First, he said to wean yourself off of it. Don’t try to drop e-mail down to once a day tomorrow. Try getting down to 3 times a day first. Then slowly go to 2x per day, etc. Personally, I shared that when I did this at a previous job, my supervisors didn’t like it at first. But, I had prepared a response for that – I setup alternate methods of communication for them – namely instant messenger. The reason I did that is because I’m a programmer and so were my supervisors. They have first hand knowledge about how IM decreases productivity, but for some reason they expected email responses within minutes, which effectively is the same problem. So, I setup a communication method which I knew was a barrier to them, they wouldn’t touch it even though it was available to them. Then I informed them of the benefits of my increased productivity during days where I was checking my email at “set intervals”. I didn’t tell them what times or how often, but it set an expectation that I wouldn’t respond immediately. Soon, I was checking my email once per day, which was well known and acceptable.

Tim confirmed that some of the things I did were great ways of easing supervisors and clients into the behavior change.
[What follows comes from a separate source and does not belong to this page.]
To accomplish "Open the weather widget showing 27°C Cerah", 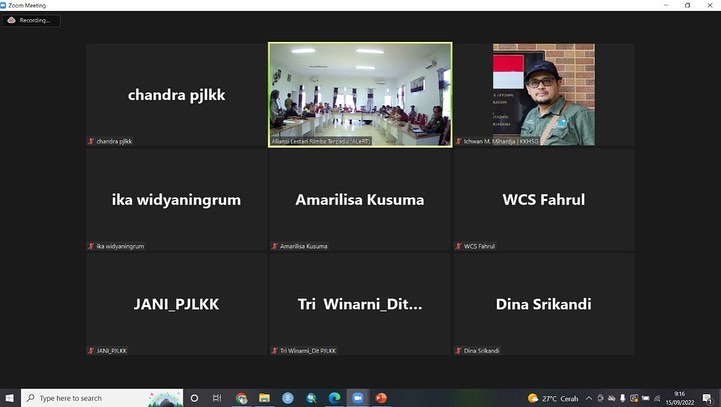I will click(553, 398).
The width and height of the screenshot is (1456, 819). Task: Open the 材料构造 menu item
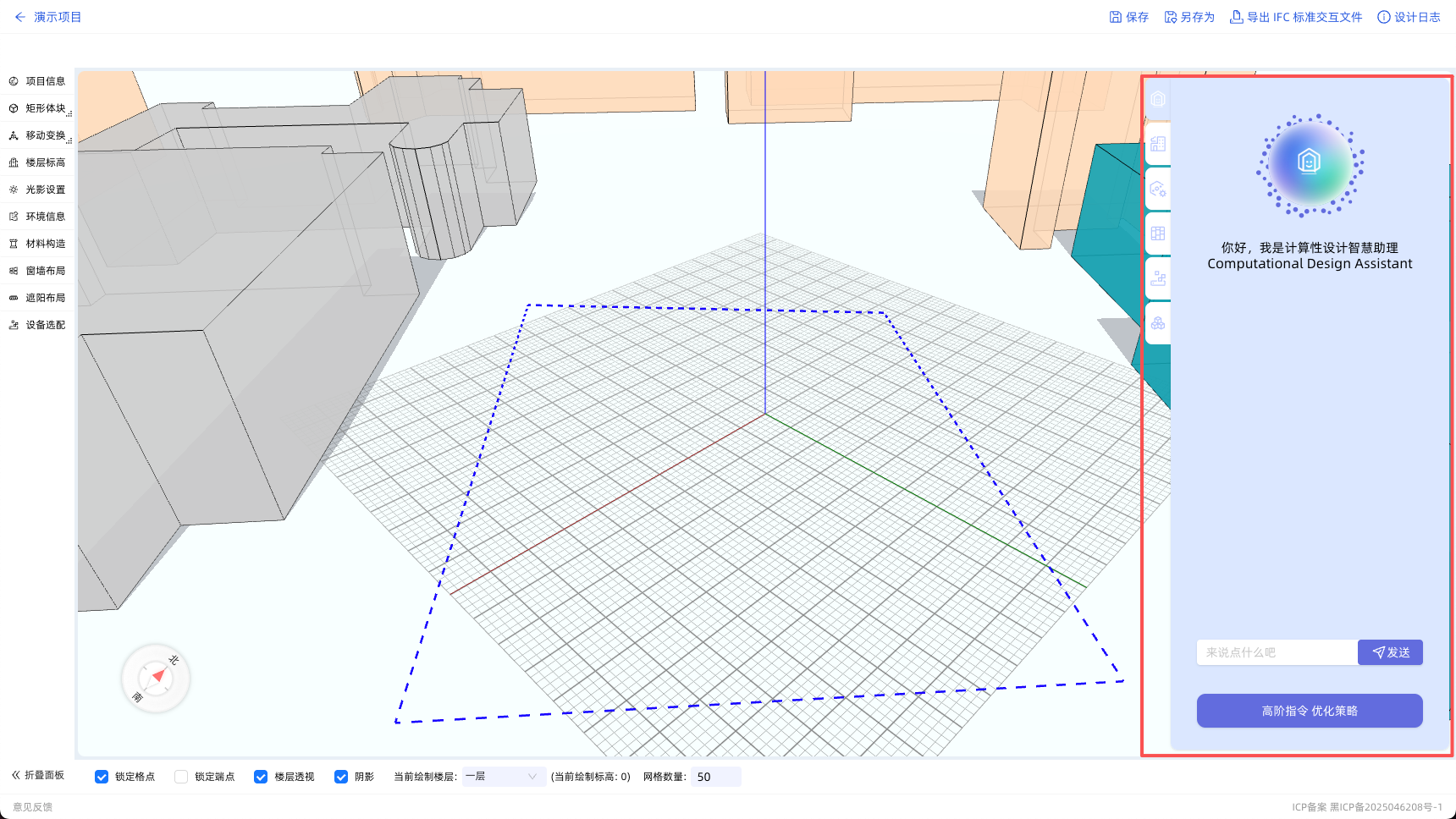pyautogui.click(x=39, y=244)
He added some interesting notes about the physiological changes that occur when we’re too connected – namely stress. We might think it would be more stressful for us to not check our email, but Tim assured me that was not the case. It was in fact the opposite, once we’ve been through the panic.

Time without attention is worthless, so value attention over time.
— Timothy Ferris

Which brings us to the second item: knowing and preparing for the panic which will come. The basic premise here is to expect it, plan for it, prepare for it, and recognize it when it happens.

Think about it this way, if I tell you I’m going to punch you in the stomach in 3 minutes, you can prepare yourself both mentally and physically. Even if the warning was a split second before hand, your mind would have told your body to prepare for impact. Without that preparation, the results would be much more devastating (as if I could hit that hard, but you get the point).

So, the word of warning here is that you will have a time of panic where you feel like you need to get back to people. Let it go. Know it will happen, walk out of the room, go for a drive, go to a movie, whatever. But don’t go into this without a plan and an understanding that you will freak out at some point. Preparing for that will make it go much smoother.

In all, it was a great evening. Both my wife and I felt like we were hanging out with a true friend, not a celebrity. I don’t envy the problems he deals with having that popularity, but he’s kept his head about himself. If you ever get a chance to chill with this guy, I highly recommend it. He’s quality and real.

I toast the ETech security guys for the last two posts. Cheers!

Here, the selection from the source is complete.